Thursday, October 15, 2020

Review: Grace & Fury by Tracy Banghart

*Warning: This review may contain spoilers. Read at your own risk.

Little, Brown Books for Young Readers

Release DateJuly 31, 2018

Pages: 320
Source: ARC


Bold, brutal, and beautiful--a must-read fantasy full of fierce sisterhood, action, and political intrigue for fans of The Selection series, Caraval, and The Handmaid's Tale.
Serina Tessaro has been groomed her whole life to become a Grace--someone to stand by the heir to the throne as a shining, subjugated example of the perfect woman. It's her chance to secure a better life for her family, and to keep her headstrong and rebellious younger sister, Nomi, out of trouble. But when Nomi catches the Heir's eye instead, Serina is the one who takes the fall for the dangerous secret her sister has been hiding.
Trapped in a life she never wanted, Nomi has only one option: surrender to her role as a Grace until she can use her position to save Serina. But this is easier said than done... A traitor walks the halls of the palazzo, and deception lurks in every corner.
Meanwhile, Serina is running out of time. Imprisoned on an island where she must fight to the death to survive, surrounded by women stronger than she is, one wrong move could cost her everything.
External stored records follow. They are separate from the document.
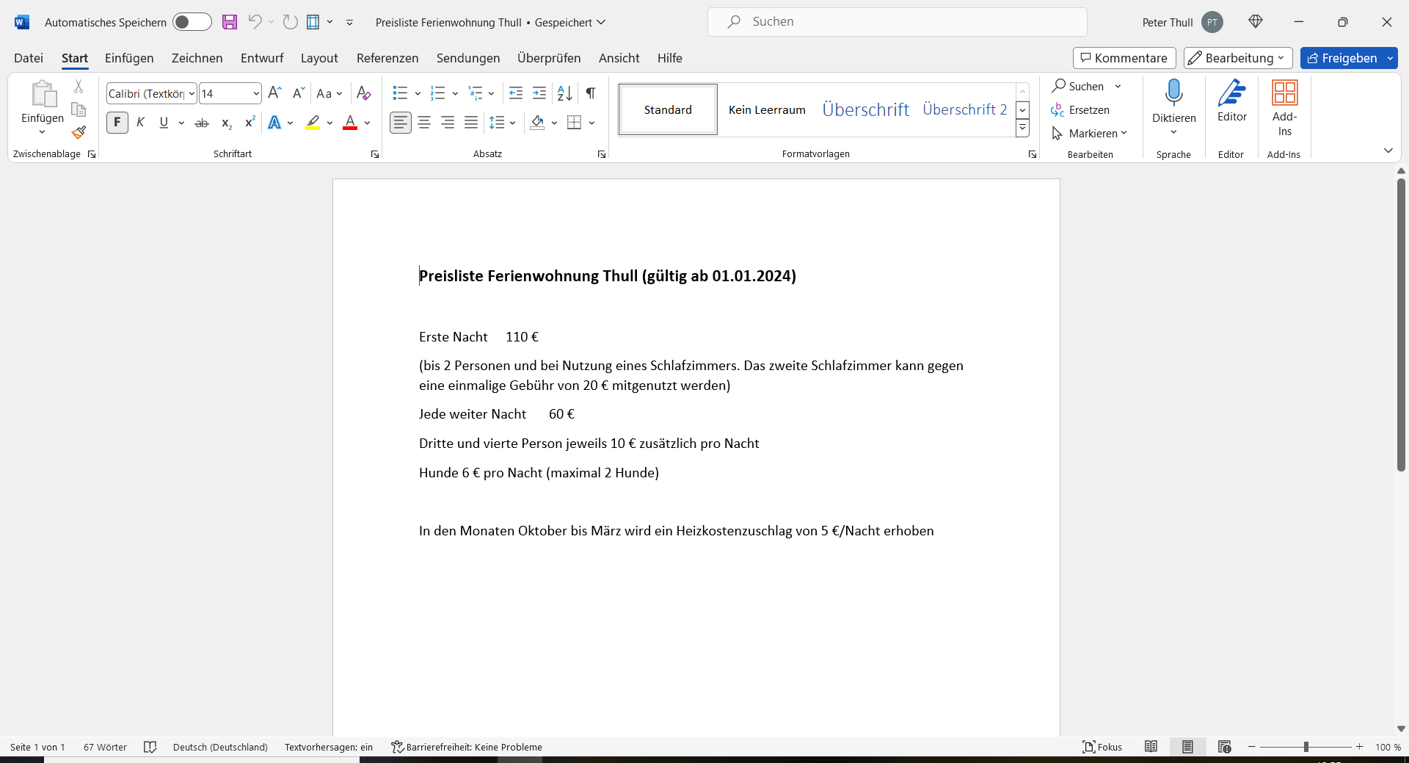Clear all formatting icon
The height and width of the screenshot is (763, 1409).
pos(363,93)
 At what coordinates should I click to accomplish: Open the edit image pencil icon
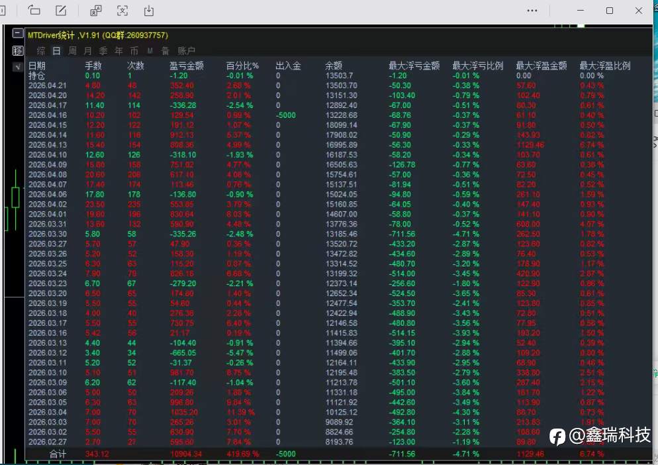(x=62, y=10)
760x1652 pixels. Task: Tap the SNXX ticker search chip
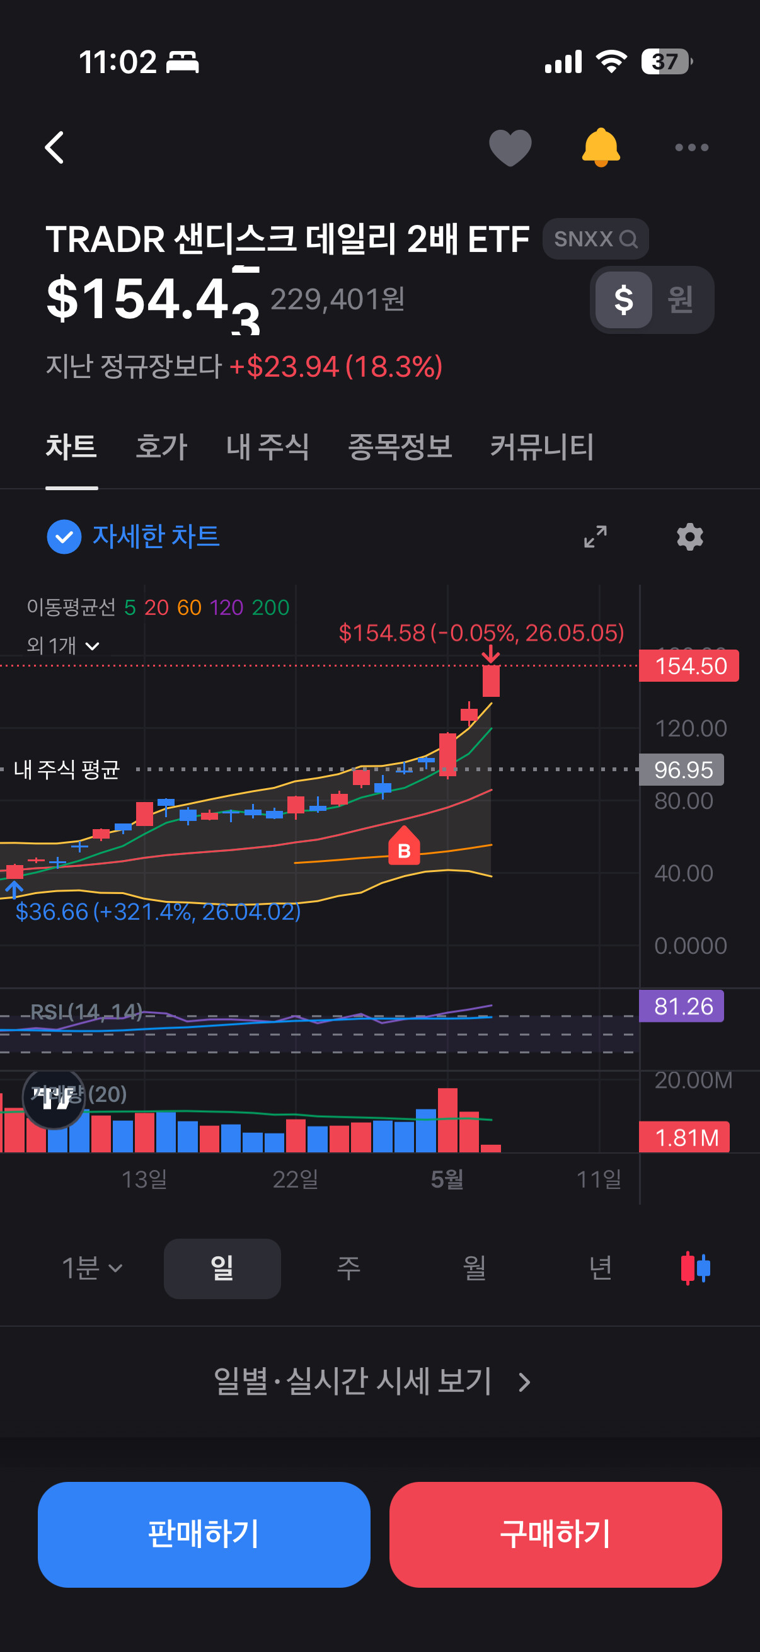595,239
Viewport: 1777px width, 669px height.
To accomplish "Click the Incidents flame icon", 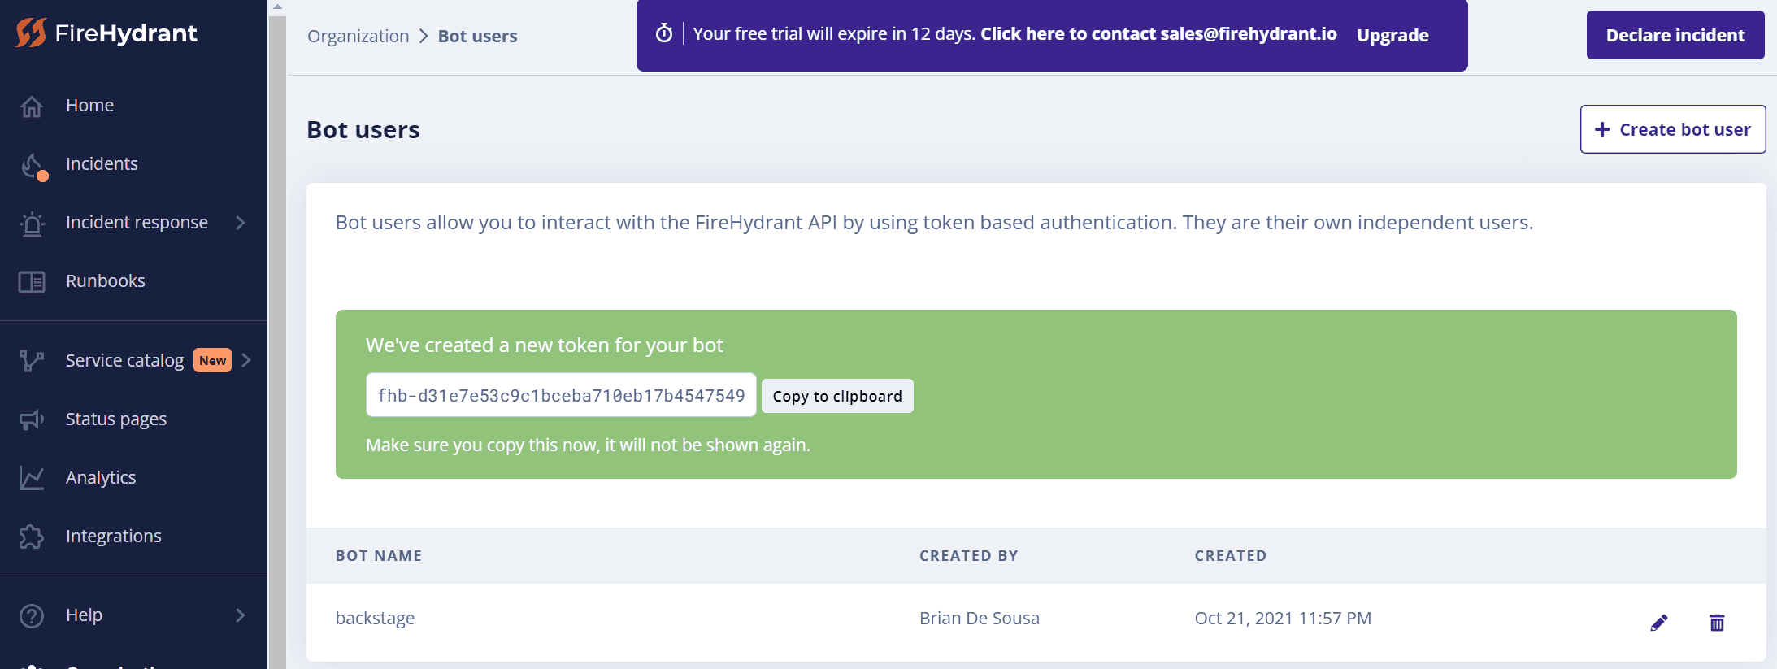I will tap(33, 166).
There is no room for weakness on Mount Ruin, especially weaknesses of the heart.
Thrilling and captivating, Grace and Fury is a story of fierce sisterhood, and of survival in a world that's determined to break you.
BUY LINKS: The Lit. Bar    |    Amazon




Serina Tessaro stood on the steps of the fountain in Lanos' central piazza flanked by nine other girls her age, all in their finest gowns.


I loved the premise of GRACE AND FURY
Dystopian Cinderella meets THE SELECTION meets GLADIATOR. A royal family with two handsome princes. Women are groomed for the chance to be one of the Heir's harem of Graces -- subjugated to being meek, beautiful, and provide an heir. 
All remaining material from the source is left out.